IJN - Bireuen | Upaya Pemerintah Kabupaten Bireuen mempercepat pemulihan pascabencana terus menunjukkan progres. Pembangunan hunian tetap (huntap) komunal bagi warga korban bencana di Dusun Bivak, Desa Krueng Simpo, Kecamatan Juli, dimulai dengan peletakan batu pertama, Rabu, 8 Juli 2026. Demikian disampaikan Juru Bicara Pemerintah Kabupaten Bireuen, Muhajir Juli.
Peletakan batu pertama dilakukan oleh Bupati Bireuen H. Mukhlis, S.T., yang diwakili Kepala Dinas Perumahan dan Kawasan Permukiman (Perkim) Kabupaten Bireuen, Ir. Fadli Abdullah, kemudian dilanjutkan Kepala Pelaksana BPBD Bireuen, Ir. Marwan, S.T., M.T., sebagai simbol dimulainya pembangunan hunian baru bagi para penyintas.
Berdasarkan keterangan Kepala Pelaksana BPBD Bireuen, Ir. Marwan, S.T., M.T., kata Muhajir, pembangunan huntap komunal di Dusun Bivak didanai melalui anggaran BNPB untuk 31 unit hunian di lokasi tersebut, yang pengerjaannya langsung dimulai setelah prosesi peletakan batu pertama.
"Pembangunan ini merupakan bagian dari komitmen pemerintah untuk memastikan masyarakat terdampak bencana segera memperoleh tempat tinggal yang layak, aman, dan permanen," kata dia.
Disebutkan, Pemerintah Kabupaten Bireuen terus mendorong percepatan pembangunan hunian tetap sebagai bagian dari proses rehabilitasi dan rekonstruksi pascabencana.
"Bupati H. Mukhlis secara berkala melakukan pemantauan perkembangan pembangunan melalui BPBD Bireuen agar seluruh tahapan berjalan sesuai target," ucapnya.
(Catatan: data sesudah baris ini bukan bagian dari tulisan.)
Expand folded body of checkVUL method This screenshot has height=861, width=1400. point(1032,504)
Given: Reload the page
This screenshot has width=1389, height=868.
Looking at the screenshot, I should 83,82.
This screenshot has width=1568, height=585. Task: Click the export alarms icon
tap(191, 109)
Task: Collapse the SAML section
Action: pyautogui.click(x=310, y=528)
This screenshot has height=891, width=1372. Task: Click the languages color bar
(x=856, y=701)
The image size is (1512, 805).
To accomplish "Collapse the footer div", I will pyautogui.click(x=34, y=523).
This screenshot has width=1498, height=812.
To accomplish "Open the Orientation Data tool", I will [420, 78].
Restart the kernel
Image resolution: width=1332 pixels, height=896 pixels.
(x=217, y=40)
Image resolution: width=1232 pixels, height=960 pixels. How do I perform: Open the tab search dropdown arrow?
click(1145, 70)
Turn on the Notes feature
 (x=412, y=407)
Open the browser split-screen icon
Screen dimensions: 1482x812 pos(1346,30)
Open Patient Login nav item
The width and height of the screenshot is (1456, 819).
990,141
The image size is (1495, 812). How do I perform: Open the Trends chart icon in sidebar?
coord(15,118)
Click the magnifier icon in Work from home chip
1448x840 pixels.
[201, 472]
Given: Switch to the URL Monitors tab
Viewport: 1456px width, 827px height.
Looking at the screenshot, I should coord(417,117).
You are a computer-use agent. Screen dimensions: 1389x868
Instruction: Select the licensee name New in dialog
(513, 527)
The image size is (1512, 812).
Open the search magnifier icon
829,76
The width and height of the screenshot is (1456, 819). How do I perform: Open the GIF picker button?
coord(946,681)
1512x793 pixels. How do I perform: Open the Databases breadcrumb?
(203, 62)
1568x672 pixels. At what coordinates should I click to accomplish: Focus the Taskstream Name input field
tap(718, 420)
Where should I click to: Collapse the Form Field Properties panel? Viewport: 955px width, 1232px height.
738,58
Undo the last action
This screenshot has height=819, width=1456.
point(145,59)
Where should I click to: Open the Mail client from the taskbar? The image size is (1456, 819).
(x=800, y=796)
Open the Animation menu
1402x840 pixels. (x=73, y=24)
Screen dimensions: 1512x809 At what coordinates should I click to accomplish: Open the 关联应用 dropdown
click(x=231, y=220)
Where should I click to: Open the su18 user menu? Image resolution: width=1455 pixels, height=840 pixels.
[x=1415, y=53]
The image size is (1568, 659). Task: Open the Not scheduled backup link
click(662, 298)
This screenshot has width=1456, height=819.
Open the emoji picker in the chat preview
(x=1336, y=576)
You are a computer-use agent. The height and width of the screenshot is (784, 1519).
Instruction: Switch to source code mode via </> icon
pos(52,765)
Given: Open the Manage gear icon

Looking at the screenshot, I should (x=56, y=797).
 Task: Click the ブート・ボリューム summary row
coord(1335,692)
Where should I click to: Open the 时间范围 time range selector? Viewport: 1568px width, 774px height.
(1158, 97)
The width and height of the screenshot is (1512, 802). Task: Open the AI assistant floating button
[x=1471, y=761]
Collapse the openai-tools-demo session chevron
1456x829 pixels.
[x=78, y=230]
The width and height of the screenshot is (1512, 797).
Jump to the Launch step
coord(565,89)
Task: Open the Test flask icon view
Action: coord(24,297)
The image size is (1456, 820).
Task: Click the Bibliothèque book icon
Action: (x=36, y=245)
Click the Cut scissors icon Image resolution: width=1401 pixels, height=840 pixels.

Berdasarkan data terbaru, kini terdapat 408 unit huntap yang sedang dibangun di beberapa kecamatan terdampak. Pembangunan tersebut dilaksanakan oleh mitra BNPB maupun lembaga donor yang mendukung proses rehabilitasi di Kabupaten Bireuen, lanjut Muhajir.
Khusus untuk konsep huntap komunal, jelasnya, dua lokasi ini sedang dikerjakan, yakni 45 unit di Desa Alue Kuta, Kecamatan Jangka, serta 31 unit di Dusun Bivak, Desa Krueng Simpo, Kecamatan Juli.
Sementara itu, sebanyak 36 unit huntap lainnya telah selesai dibangun dan sebagian telah ditempati oleh para penerima manfaat. Seluruh unit yang sedang maupun telah dibangun tersebut merupakan hasil verifikasi penyintas tahap pertama, sebut Muhajir.
Pemerintah Kabupaten Bireuen berharap dukungan BNPB dan berbagai mitra donor dapat terus berlanjut sehingga seluruh penyintas bencana segera memperoleh hunian yang layak, katanya.
Karenanya, masyarakat diharapkan memberikan dukungan penuh terhadap pelaksanaan pembangunan agar seluruh proses berlangsung aman, tertib, dan selesai sesuai jadwal.
Pembangunan huntap ini menjadi salah satu langkah nyata Pemkab Bireuen dalam mempercepat pemulihan kehidupan masyarakat sekaligus membangun kembali kawasan permukiman yang lebih aman dan tangguh terhadap bencana di masa mendatang, demikian Muhajir Juli.